Ciò posto rileva come i ricorsi risultino infondati, avendo il Tribunale di Macerata, in sede di rinvio, colmato la lacuna motivazionale esistente nella sentenza di annullamento.
A tal uopo riferisce come il ricorso sia in parte inammissibile, tendendo ad una rivalutazione del compendio probatorio preclusa in sede di legittimità - non essendo peraltro la contraddittorietà della motivazione paventata debitamente argomentata - e, comunque, nel merito infondato.
Tanto è vero che <<il giudice di secondo grado ha valorizzato, allo scopo di escludere la sussistenza della scriminante del diritto di critica, gli elementi di fatto da cui ha dedotto la natura diffamatoria della missiva, valorizzando le modalità di diffusione, il contenuto falso di alcune gravi e specifiche accuse relative a presunte condotte della parte civile che avrebbe favorito gli autori di abusi edilizi commessi all'interno del condominio, la pretestuosità e genericità delle accuse relative alla cattiva gestione poiché i ricorrenti non hanno posto in essere il richiesto comportamento diligente di preliminare esame della documentazione contabile disponibile, avendo preferito muovere, senza contraddittorio e al di fuori della sede assembleare propria, gravi e generiche accuse di infedeltà.
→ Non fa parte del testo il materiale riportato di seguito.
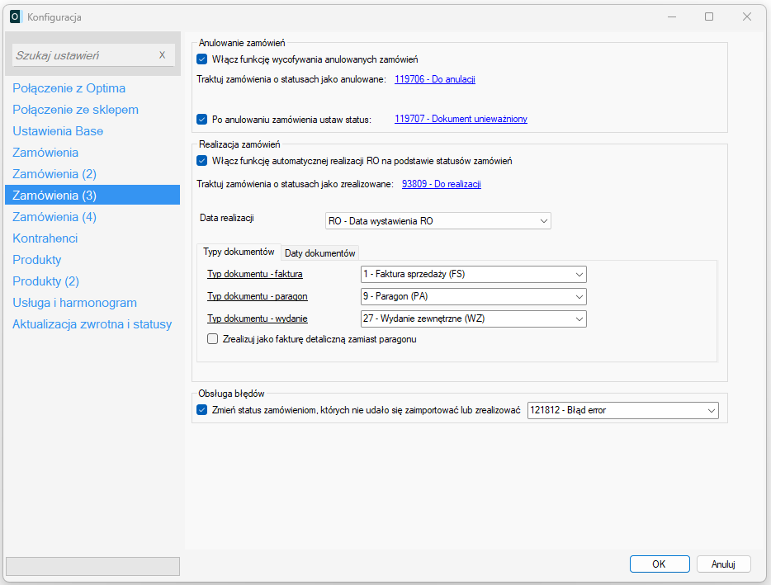Enable 'Zrealizuj jako fakturę detaliczną' checkbox
Viewport: 771px width, 585px height.
[213, 339]
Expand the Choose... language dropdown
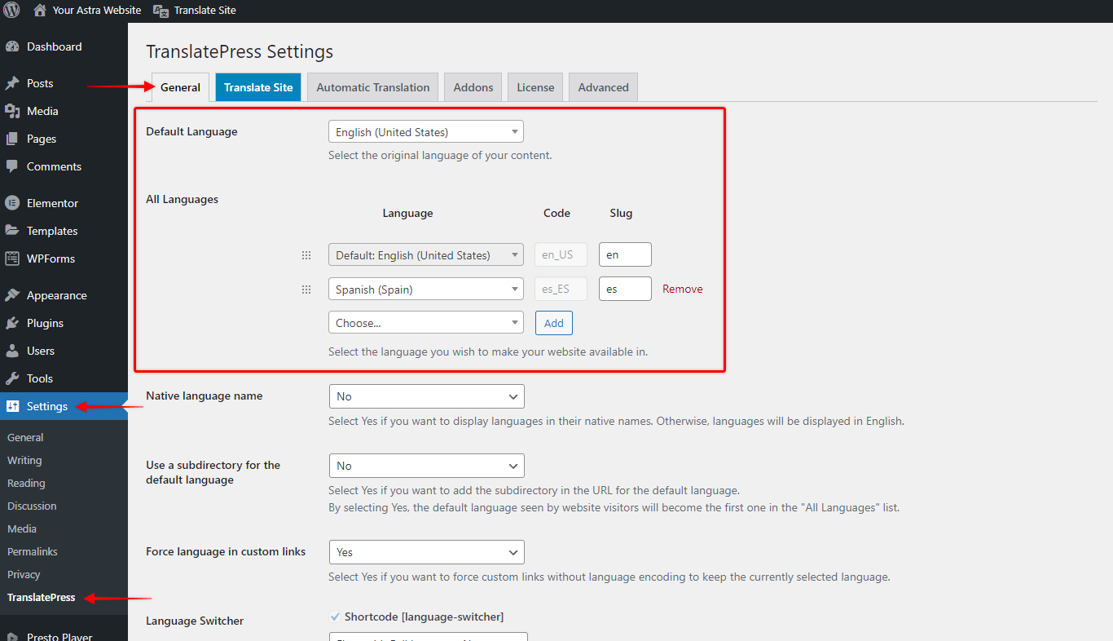Screen dimensions: 1113x641 [x=425, y=323]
Nel caso di specie, dunque, è stata motivatamente esclusa la sussistenza dell'esimente dell'esercizio del diritto di critica, essendo emerso che quanto riferito nella missiva trasmodava in gratuiti attacchi alla sfera personale del destinatario in mancanza di un nucleo di veridicità, sicché la critica è divenuta una pura congettura da cui trarre una possibile occasione di dileggio e di mistificazione.>>.
Al rigetto del ricorso, pertanto, consegue la condanna dei ricorrenti al pagamento delle spese del procedimento.